WRITTEN INSTRUCTION: In the stretch of material from the line containing "Given: Download instantclient-basic-windows.x64-12.2.0.1.0.zip" through the end, swap "width" for "breadth" and reproduce only those lines, otherwise unchanged. Leave the pictures out of your answer.

GIVEN DATA:
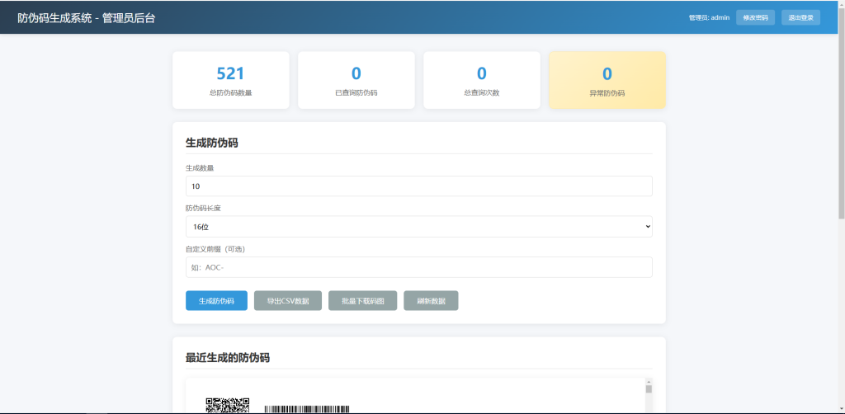The width and height of the screenshot is (845, 414).
Task: Click the 自定义前缀 input field
Action: point(418,267)
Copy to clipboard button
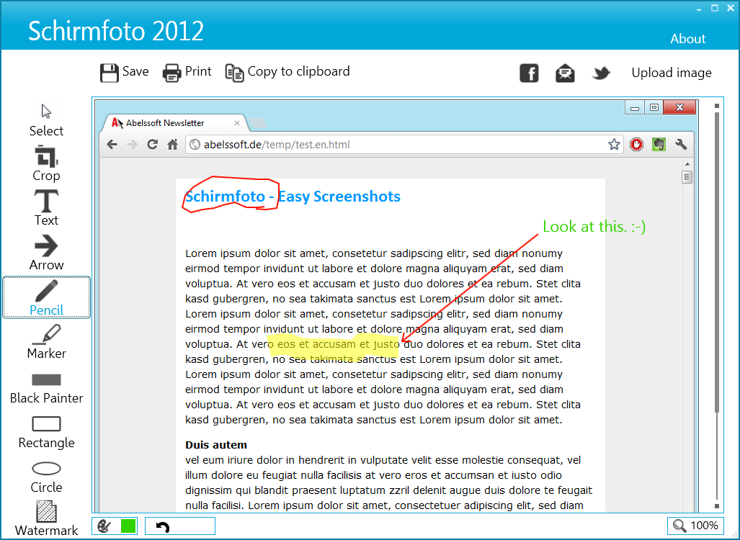The width and height of the screenshot is (740, 540). (x=287, y=72)
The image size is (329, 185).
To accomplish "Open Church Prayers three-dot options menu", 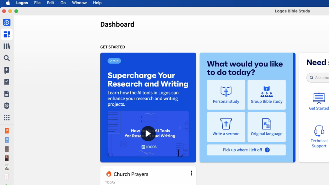I will click(x=191, y=173).
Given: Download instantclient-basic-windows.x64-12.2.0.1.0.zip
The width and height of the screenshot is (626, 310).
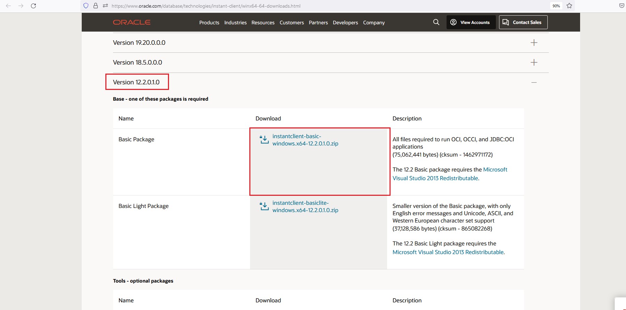Looking at the screenshot, I should click(305, 140).
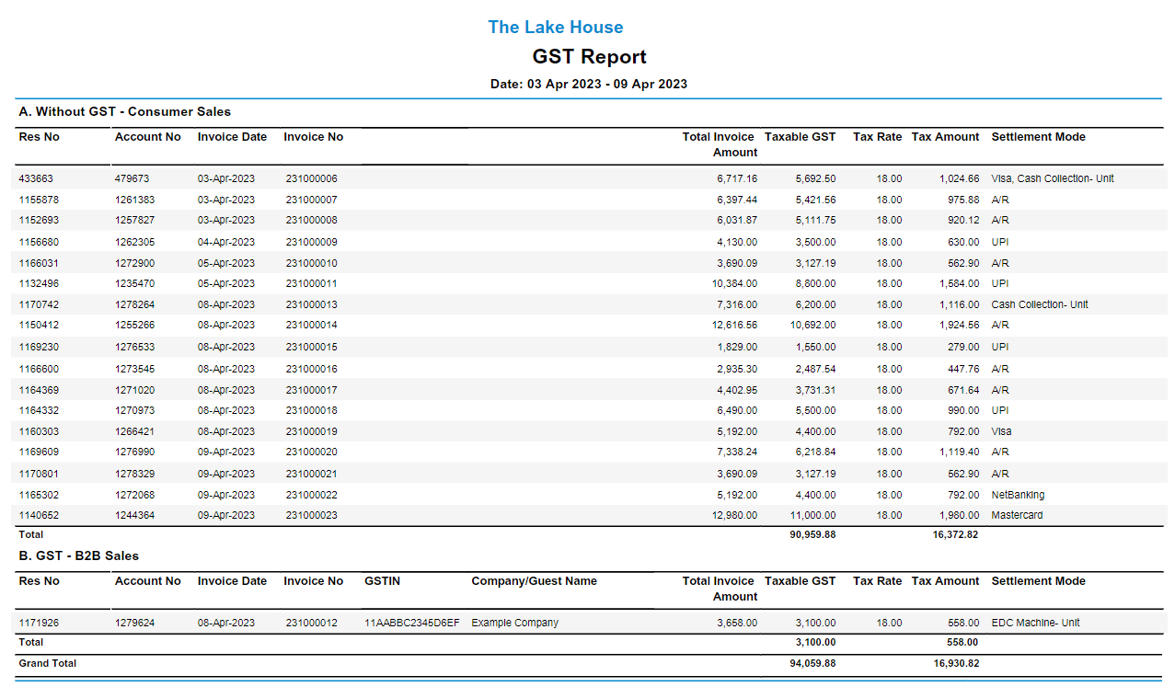Click the UPI settlement mode on invoice 231000009
1175x687 pixels.
(996, 241)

THE REPLY:
Given: Download instantclient-basic-windows.x64-12.2.0.1.0.zip
The breadth and height of the screenshot is (626, 310).
Looking at the screenshot, I should click(305, 140).
Click the UPI settlement mode on invoice 231000009
1175x687 pixels.
(996, 241)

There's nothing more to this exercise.